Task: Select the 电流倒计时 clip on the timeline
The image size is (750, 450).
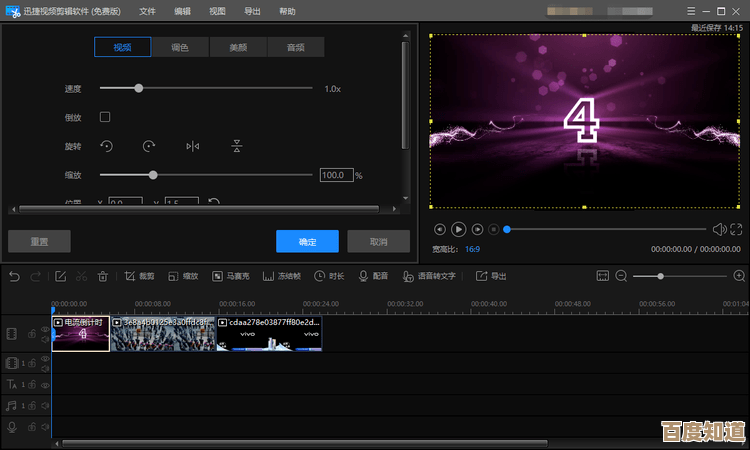Action: tap(81, 335)
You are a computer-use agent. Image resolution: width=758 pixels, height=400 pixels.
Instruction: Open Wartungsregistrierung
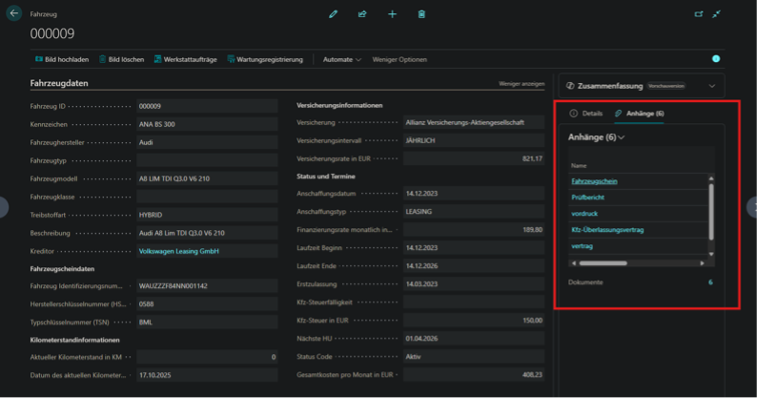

## [Given problem]
Please output the material above as a Markdown table with the columns Row and Line, one numbered row per nonblank line, and omit the pictures.

## [Exercise result]
| Row | Line |
|---|---|
| 1 | Task: Select the 电流倒计时 clip on the timeline |
| 2 | The image size is (750, 450). |
| 3 | Action: tap(81, 335) |
| 4 | You are a computer-use agent. Image resolution: width=758 pixels, height=400 pixels. |
| 5 | Instruction: Open Wartungsregistrierung |